━━━ DOCUMENT TEXT ━━━

Well, I started working in nonprofit development and communications in 2005. At my alma mater, the University of Missouri, Columbia, that's after I'd had a career as a journalist, TV news producer, mainly. And then I've had the vice president position at University of Montana Foundation, came back to my home area of the Midwest. And now I am doing work for nonprofits all over St. Louis, and educational institutions. We have a lot of private schools here. So everybody who needs to raise money. That's my core audience.

Neal Schaffer:

So I was gonna say you have a mix of nonprofit and higher ed, but the common theme is fundraising.

Beth Hammock:

Correct? Yes. And smaller institutions. I mean, a big universities like the ones I worked at, they have robust staff, they have videographers, they have everything you need, like their own in house agencies, but smaller institutions, they don't, and they can use my services.

Neal Schaffer:

Gotcha. And obviously, today, we're gonna focus on the nonprofits, but from the educational institution versus what we call a nonprofit. Are there any big differences we should understand, other than that difference in infrastructure, when it comes to fundraising, and leveraging digital marketing?

Beth Hammock:

Sure. So the reason I'm calling this digital marketing magic for nonprofits is because when I was at the educational institute, at the universities, we had really big gifts, I mean, millions of dollars of gifts, okay, and most nonprofits can't imagine that. So that's the magic illusion, like you have to use your imagination first. And I actually have chills while I'm saying that because it feels so good to see people giving millions of dollars to your institution, you know, and that they have this vision of an art museum, you know, or have a Center for Native students, things like that, that are gonna really help people. So nonprofits, they rely on grants, community business support, events, a lot of them, that's where they get their funding, but really, in the United States, a majority of funding comes from individuals. And if they can just get connected, that's the marketing piece, build brand awareness, engage people start building those relationships.

Neal Schaffer:

So my experience in nonprofits, and it's gonna be funny for a lot of digital marketers listening, just a lot to do complete lack of resources. management doesn't really understand, especially when we talk about social media, where where do you start?

Beth Hammock:

I think you start with the core principles of marketing, which storytelling is the core. And you can tell stories if you don't have a lot of money.

Neal Schaffer:

So you're saying just go on and start a blog, start to post about it in social media? Or how would you sort of break that down?

━━━ INFORMATION PROVIDED ━━━

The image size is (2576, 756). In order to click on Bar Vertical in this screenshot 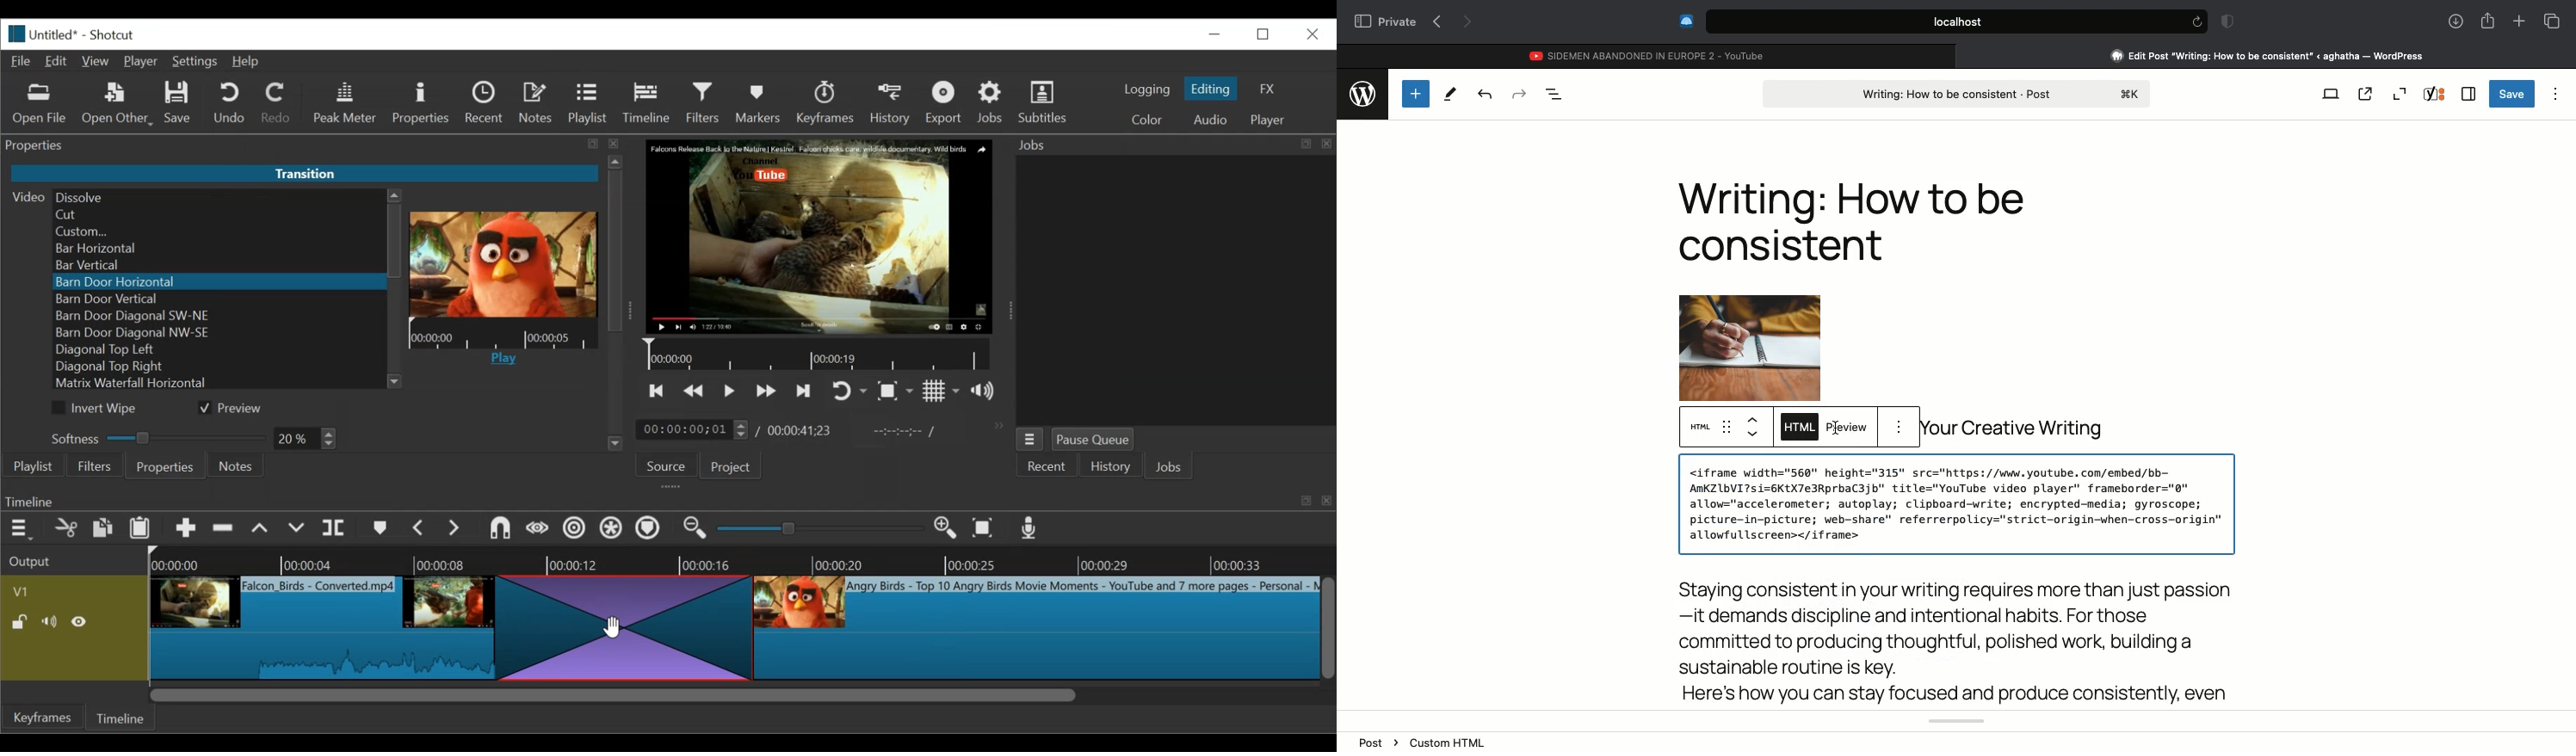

━━━

§ **WORK TO COMPLETE**
1. Translate this sentence from the nonprofit fundraising interview into Spanish: "And you can tell stories if you don't have a lot of money."
2. Write the next part of the nonprofit fundraising interview, starting after its final line.

§ **RESPONSES IN ORDER**
1. Y puedes contar historias si no tienes mucho dinero.

2.
Beth Hammock:

Sure. So I mean, time management is extremely important. And it's just really challenging to figure out what to do. And I think blogging is really time consuming. Personally, I mean, I think it's important to but it might not be the top of your list, or you might need to get guest bloggers from your board members, community members, if you're a youth organization, ask your youth to blog. So yes, I want to see. And actually like when I worked at Kati College, a small organization, we outsource blogging, and then we also did all those things I just talked about, at students like I had an intern, and I had her write a blog. So it's just telling your story every way you can and getting better at it. And I think that's what I have to offer that I work with people to help them be better storytellers, because of my journalism background, like a lot of people that's not their background, so they don't really understand it. So

Neal Schaffer:

if you have resource, you can outsource the blogging if you don't have resource somehow bring in interns to help. Is that really the gist of it? Or you just got to invest that time knowing how important it is to get the word out?

Beth Hammock:

Well, I mean, that's just in the blogging. I mean, you can have your CEO writing blog posts, a lot of different people from write blog posts. I don't think it's the marketing manager probably doesn't have the time. But social media is you can do that relatively quickly compared to blogging, I think, but I mean, it would be taking the pictures that are good instead of just relying on graphics, or having video on there, where you are asking people to submit videos that are your constituents and your supporters, and just being a way more aggressive, assertive about getting those videos, and I've been getting ready to talk to you looking around that there are so many videos on Facebook for nonprofits that I've seen lately.

Neal Schaffer:

Yeah, and I think that's a general I mean, what you talk about is like leveraging user generated content, like businesses, getting your fans to talk about you submit videos, it's, it's really the same thing. But I guess with nonprofits, that lack of resources, is really what makes it even more urgent of a matter, doesn't it?

Beth Hammock:

Yeah. And it's probably, I mean, I've tried various, it's hard to get people to submit sometimes, too, I'm not sure if you have some good tips about how businesses are doing that I did where we gave away tickets to a homecoming game to alumni. And we got, you know, we had some submissions that way. I mean, I've even like dangled like $1,000 for submit a video to students and didn't have a good response. I really got two responses. We got some videos. But yeah, what have you seen as a good way to get people to submit them?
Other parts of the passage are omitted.